Replying to LO24015 --
Pardon me, please, for my extended absence of participation here, despite
my appreciation of so much I receive. The comments, with which I agree,
elicited the following additional possibilities re the query:
1. (Don't trust the management/origination of the concept) You have
introduced this perspective but you have not fully incorporated it in our
agreements, modus operandi, goals, measurements so I don't have adequate
basis for assessment of what to do, etc. How do I know you understand what
you're doing, that it carries beyond your level, tenure ... ? There may be
some needs which need to be addressed before introducing organizational
learning to avoid implementation imperfection [disaster]...
I think managers need to learn a lot to approach this -
2. (Explanation failure/assumption of personal attack) "But of course I'm
always learning !!!" What to do differently?
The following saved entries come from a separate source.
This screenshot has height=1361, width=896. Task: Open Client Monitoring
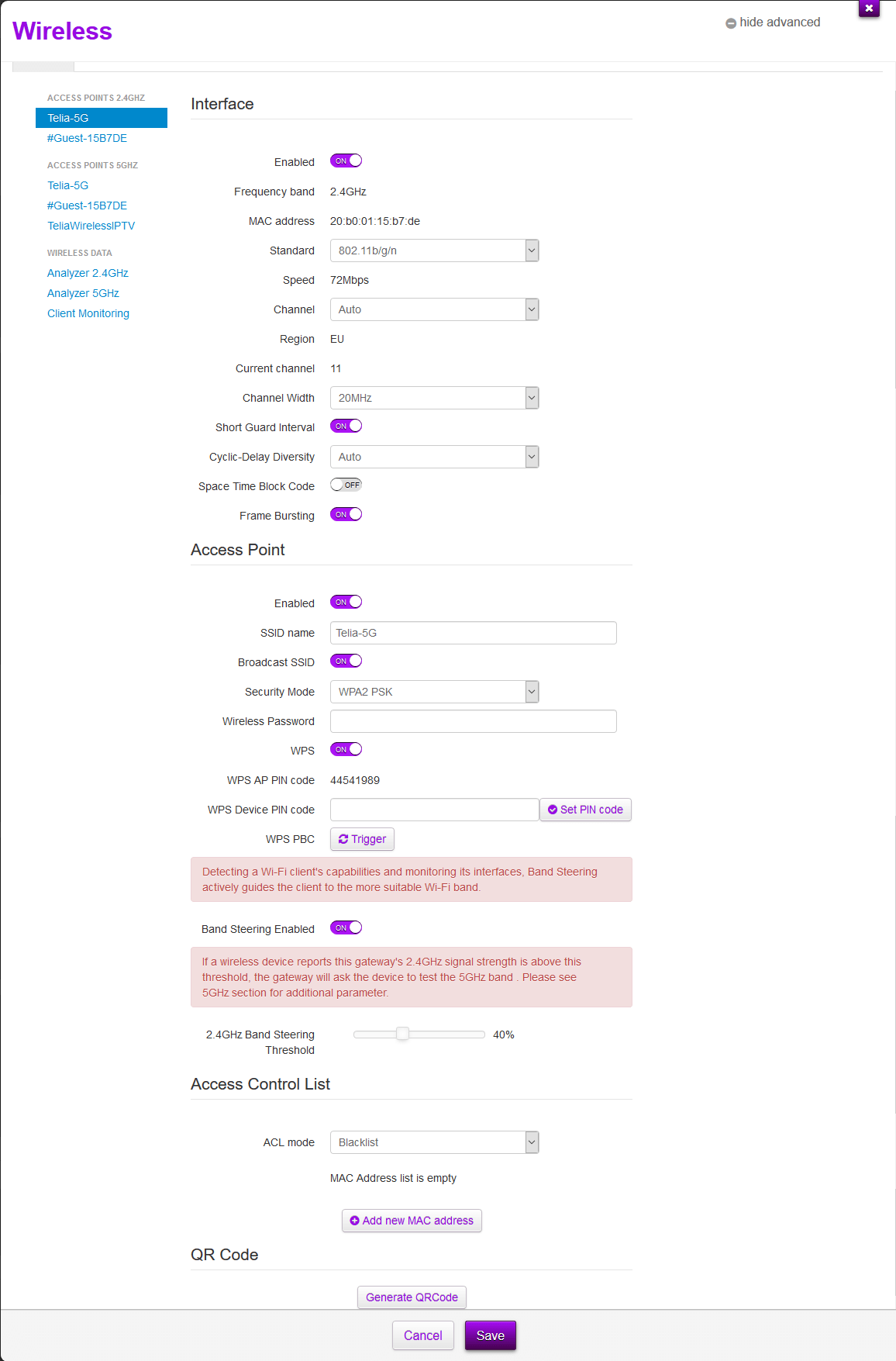(88, 313)
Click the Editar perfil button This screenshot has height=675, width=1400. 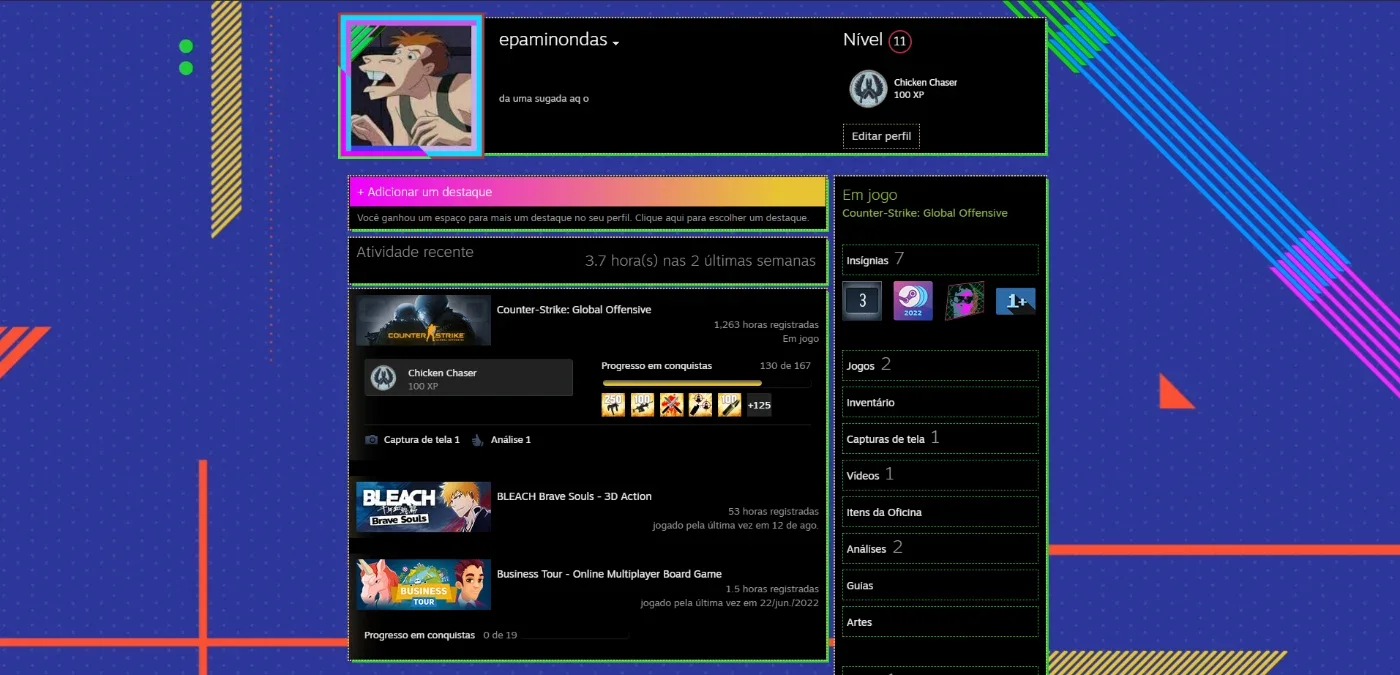point(881,136)
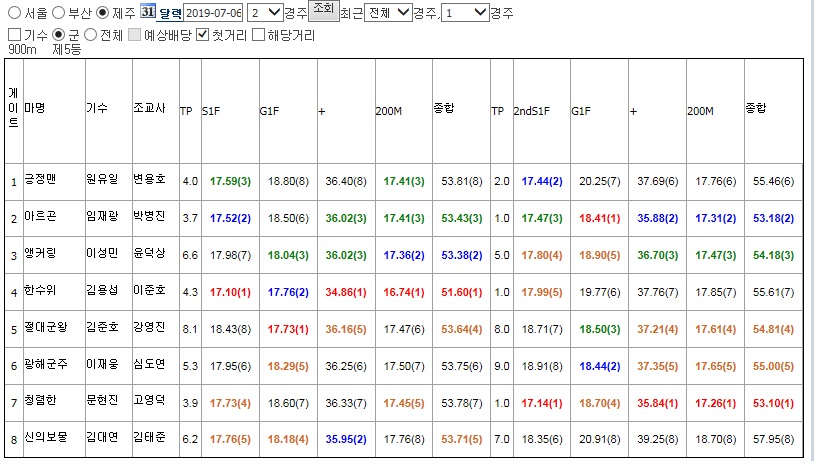The width and height of the screenshot is (815, 465).
Task: Open the calendar icon labeled 31
Action: tap(148, 11)
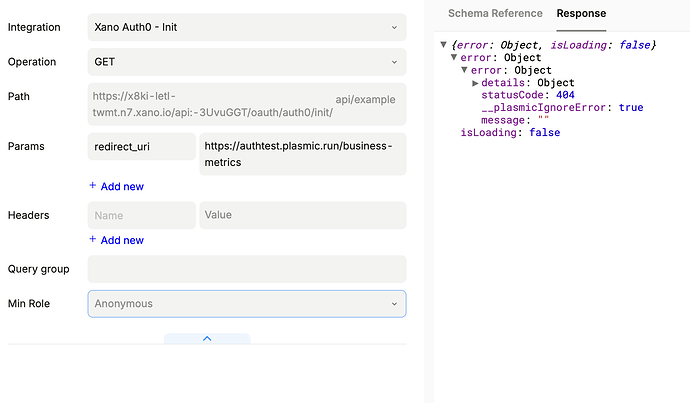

Why do you think I'm not
interested or committed - or an idiot?
3. (Huh?) What is the payoff - to me and to the organization; how do I
know it's working?
Rick - you voiced all of this implicitly, imho. I hope I'm not simply
But if we look at the downside we may learn how to work for the opposite.
For example, I think many companies have worked to satisfy the Baldrige
quality award requirements for the award's sake, while inadvertently
sinking the ship. Adding a learning dictum without building the capability
to use and improve it is not wise, I think, and indicates there are risks,
in execution, timing, organizational reality, and more.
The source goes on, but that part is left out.